Monday, October 12, 2015

Transcendence: Between Metaphor and Miracle

Taken from Reverend Tom's October 2015 Newsletter Article

Mason Cooley, Professor of English and American aphorist said “Transcendence is something between a metaphor and a miracle.” I share this story as a reflection on that quote.

As many of you know, I was a psychotherapist before coming to ministry.  As a psychotherapist, I met many people, all struggling with something—emotional issues, relationship issues, hallucinations, delusions, suicidal or homicidal ideations.  Throughout this time, I heard from people, both patients and mental health professionals, things that I could not understand but generally took in stride.  Often I wondered if what I was hearing from people were metaphors, not reality, made up somehow in their own minds.  
I have learned to be open to other people’s worldviews.  And I try to keep my heart open by hearing another person’s truth




Martha, my wife, often said to me during this time, “Nothing phases you,” I suppose because I had heard so much—from people who expressed conspiracy theories of the government watching through tape recorders implanted in their brains to people threatening to kill me because I encouraged their wife to leave their abusive marriage--and empathically felt so much—from out of control to rage to paralyzing depression--from the people I treated and worked with. 

I have the ability to talk to and relate to people, even those in the depths of psychosis.  I didn’t question their view of reality; instead, I sought to understand their view of reality.  Given the many and varied experiences that other people shared with me while I was a psychotherapist, I have learned to be open to other people’s worldviews.  And I try to keep my heart open when hearing another person’s truth.


I thought I knew how the Universe Works


However, there was one time in my thirty years of practice when I was knocked to my knees and brought to tears by a patient under my treatment.  On that one day I experienced something that shook my view of the world and even my understanding of what I thought I knew about how the universe works.

The Story of Alex

For ease of relating (and to protect privacy), I’ve chosen a gender-neutral pseudonym for the patient.  I had been treating Alex in my outpatient practice until Alex became suicidal, so I had Alex transferred from my office to a psychiatric hospital. 

A couple days later I went to visit Alex in the hospital.  The nurse told me that they had just heavily sedated Alex because Alex had become so agitated that day that Alex had begun head-pounding against a wall; however, at the moment, Alex was still up, alert.

Alex and I had been considering the use of hypnosis to help Alex in recalling incidents from the past that Alex felt were causing the suicidal ideations.  I felt Alex was safe within the hospital, so I agreed to try some hypnosis.  Alex quickly slipped into a deep trance, which surprised me, since we had never tried hypnosis before.

Then Alex began to talk to me with a different voice.  A totally different voice, not a variation of Alex’s same voice.  Alex also was beginning to show certain tics and mannerisms I had not seen in Alex in the year or so we had been working together.  At first I was confused, then Alex told me to call Alex by a different name (Taylor). 

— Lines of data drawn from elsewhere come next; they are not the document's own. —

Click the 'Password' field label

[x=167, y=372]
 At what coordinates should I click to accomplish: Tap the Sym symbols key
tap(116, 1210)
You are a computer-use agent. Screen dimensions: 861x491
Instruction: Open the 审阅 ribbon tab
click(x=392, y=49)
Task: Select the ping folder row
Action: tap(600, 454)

Taylor said that Taylor was in control of Alex and of all the people inside Alex.  Taylor could control which person inside received the medication that the doctor prescribed and could assign physical symptoms to the people inside Alex.  Taylor went on to say that Alex was actually a very fragile person and the person who had faced most of the abuse while their body was growing older.  Toward the end of the session, Taylor told me that there were 24 different persons living within Alex. 

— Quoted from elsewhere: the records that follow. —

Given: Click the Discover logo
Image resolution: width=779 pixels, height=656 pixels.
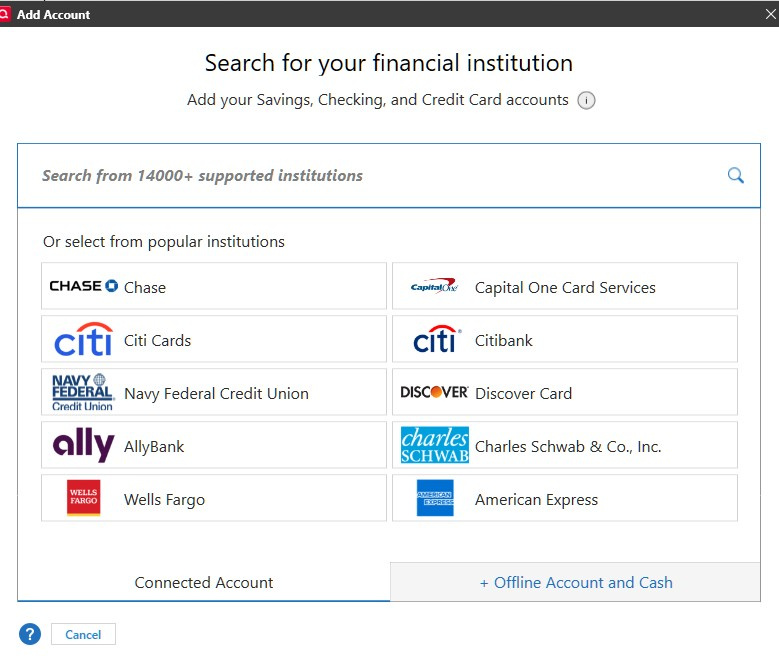Looking at the screenshot, I should (x=434, y=393).
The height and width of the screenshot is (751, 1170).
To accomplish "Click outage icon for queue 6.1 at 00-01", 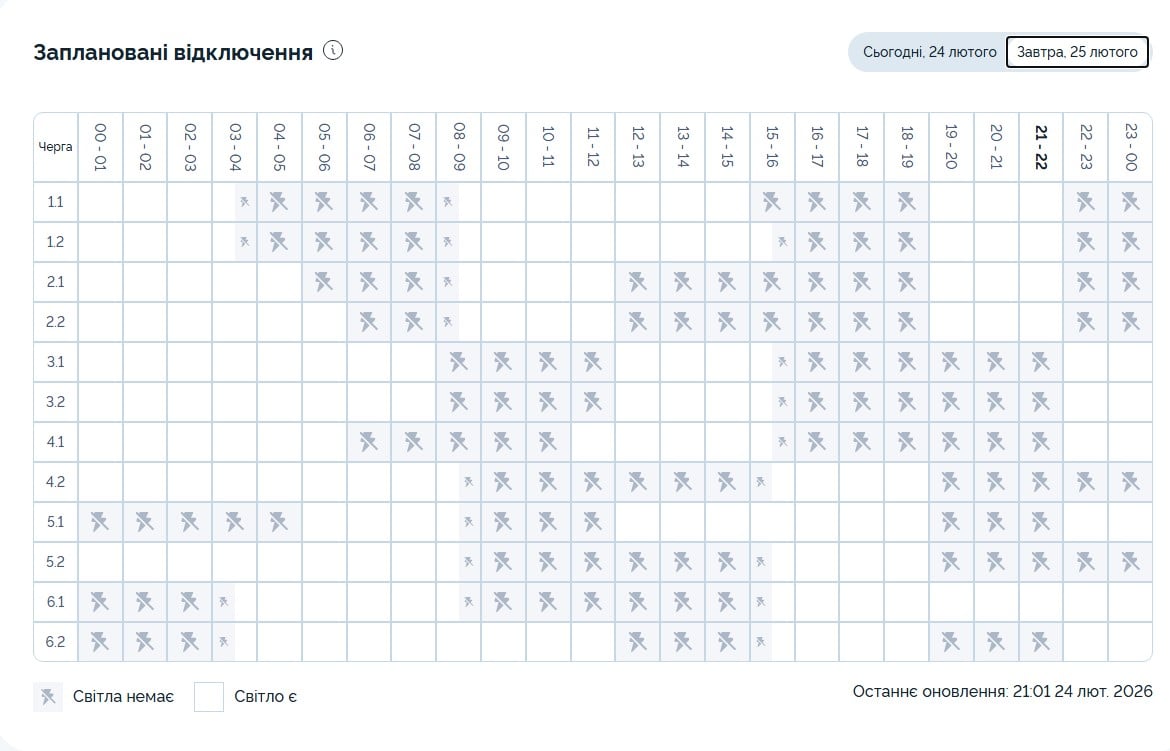I will tap(100, 601).
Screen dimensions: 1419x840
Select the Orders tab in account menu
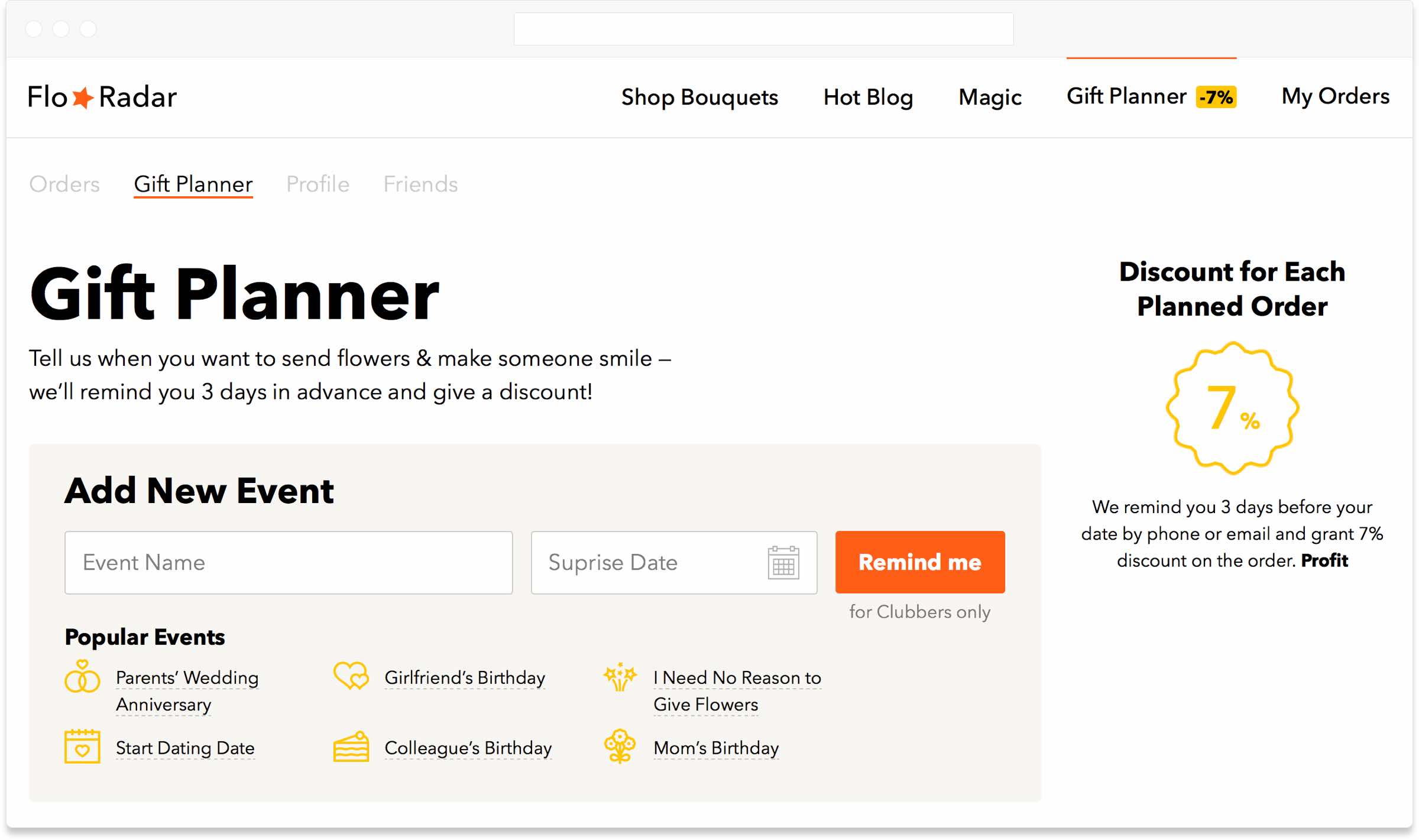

I was in way, way over my head.  I felt I had stepped into a movie: the Exorcist or the Three Faces of Eve or Sybil.  I left the room shaken to my core, fighting back tears.  Was I so wrong in my understanding of the universe; could my assumptions about what was “real” be reduced to what simply was my perception of “real”?  Could a person change their physiology?  Could different personalities or persons within a person take over their body?  Could medications be ingested by the body but only affect one part (or personality) of a fractured psyche? 

I felt as if the Matrix’s Morpheus had said to me, “You take the blue pill and the story ends.  You wake up in your bed and believe whatever you want to believe.  You take the red pill, you stay in wonderland, and I show you how deep the rabbit hold goes.”

Accepting the Truth of Others’ Realities and Experiences

I consulted with many of my colleagues shortly thereafter; half believed what I had experienced-a patient with multiple personality disorder-was real and the other half completely disbelieved multiple personalities were possible.  I embarked on a journey of exploration to make sense of what I had experienced and to find a way to help Alex.

There are some things in this Universe that cannot be completely explained








I cannot tell you today if I understand completely everything that occurred while I worked with Alex, but I can say I now take even less for granted.  I am much more open to the truths of whatever I experience and much more accepting of the realities and truths others tell me they experience. 
 
Science has given me a clearer sense of how the universe works and offers me a systematic, rational, fact-based lexicon with which and by which I am able to grapple with the workings of the Universe.  But after my experiences with Alex, I also believe that there are some things in this Universe that cannot be completely explained.